## [Work item]
From the top of the records below down to the line containing "Image resolution: width=1300", reproduce every line exactly.

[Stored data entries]
● ● ● ●

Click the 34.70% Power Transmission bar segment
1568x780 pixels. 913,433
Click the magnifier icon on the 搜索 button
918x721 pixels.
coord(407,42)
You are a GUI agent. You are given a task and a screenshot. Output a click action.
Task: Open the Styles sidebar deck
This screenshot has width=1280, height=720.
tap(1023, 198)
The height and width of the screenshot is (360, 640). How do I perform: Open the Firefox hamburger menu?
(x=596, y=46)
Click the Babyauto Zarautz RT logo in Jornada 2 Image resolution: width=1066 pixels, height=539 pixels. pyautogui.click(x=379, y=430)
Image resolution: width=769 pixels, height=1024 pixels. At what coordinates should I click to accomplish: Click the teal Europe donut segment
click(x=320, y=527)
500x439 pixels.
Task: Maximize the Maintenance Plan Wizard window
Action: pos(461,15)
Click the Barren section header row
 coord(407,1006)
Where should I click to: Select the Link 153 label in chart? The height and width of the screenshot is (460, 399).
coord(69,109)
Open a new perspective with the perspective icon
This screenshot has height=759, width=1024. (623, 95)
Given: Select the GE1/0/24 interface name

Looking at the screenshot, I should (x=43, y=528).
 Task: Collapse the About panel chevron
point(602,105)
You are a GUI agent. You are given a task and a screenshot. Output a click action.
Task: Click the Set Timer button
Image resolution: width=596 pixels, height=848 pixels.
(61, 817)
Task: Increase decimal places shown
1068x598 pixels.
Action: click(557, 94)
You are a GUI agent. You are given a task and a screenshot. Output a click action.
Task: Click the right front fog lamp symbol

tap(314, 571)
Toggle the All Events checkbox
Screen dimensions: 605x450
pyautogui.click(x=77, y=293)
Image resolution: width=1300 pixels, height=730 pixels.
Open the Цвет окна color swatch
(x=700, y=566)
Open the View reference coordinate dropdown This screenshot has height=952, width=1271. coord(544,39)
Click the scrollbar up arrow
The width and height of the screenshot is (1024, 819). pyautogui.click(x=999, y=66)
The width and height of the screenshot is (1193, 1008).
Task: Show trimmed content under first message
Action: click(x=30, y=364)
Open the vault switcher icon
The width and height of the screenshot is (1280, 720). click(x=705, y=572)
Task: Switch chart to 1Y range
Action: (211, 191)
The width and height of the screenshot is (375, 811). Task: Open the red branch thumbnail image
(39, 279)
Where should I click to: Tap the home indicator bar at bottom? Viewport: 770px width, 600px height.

● ● ● ●

## [Reply]
Click the 34.70% Power Transmission bar segment
1568x780 pixels. 913,433
Click the magnifier icon on the 搜索 button
918x721 pixels.
coord(407,42)
You are a GUI agent. You are given a task and a screenshot. Output a click action.
Task: Open the Styles sidebar deck
This screenshot has width=1280, height=720.
tap(1023, 198)
The height and width of the screenshot is (360, 640). How do I perform: Open the Firefox hamburger menu?
(x=596, y=46)
Click the Babyauto Zarautz RT logo in Jornada 2 Image resolution: width=1066 pixels, height=539 pixels. pyautogui.click(x=379, y=430)
Image resolution: width=769 pixels, height=1024 pixels. At what coordinates should I click to accomplish: Click the teal Europe donut segment
click(x=320, y=527)
500x439 pixels.
Task: Maximize the Maintenance Plan Wizard window
Action: pos(461,15)
Click the Barren section header row
 coord(407,1006)
Where should I click to: Select the Link 153 label in chart? The height and width of the screenshot is (460, 399).
coord(69,109)
Open a new perspective with the perspective icon
This screenshot has height=759, width=1024. (623, 95)
Given: Select the GE1/0/24 interface name

Looking at the screenshot, I should (x=43, y=528).
 Task: Collapse the About panel chevron
point(602,105)
You are a GUI agent. You are given a task and a screenshot. Output a click action.
Task: Click the Set Timer button
Image resolution: width=596 pixels, height=848 pixels.
(61, 817)
Task: Increase decimal places shown
1068x598 pixels.
Action: click(557, 94)
You are a GUI agent. You are given a task and a screenshot. Output a click action.
Task: Click the right front fog lamp symbol

tap(314, 571)
Toggle the All Events checkbox
Screen dimensions: 605x450
pyautogui.click(x=77, y=293)
Image resolution: width=1300 pixels, height=730 pixels.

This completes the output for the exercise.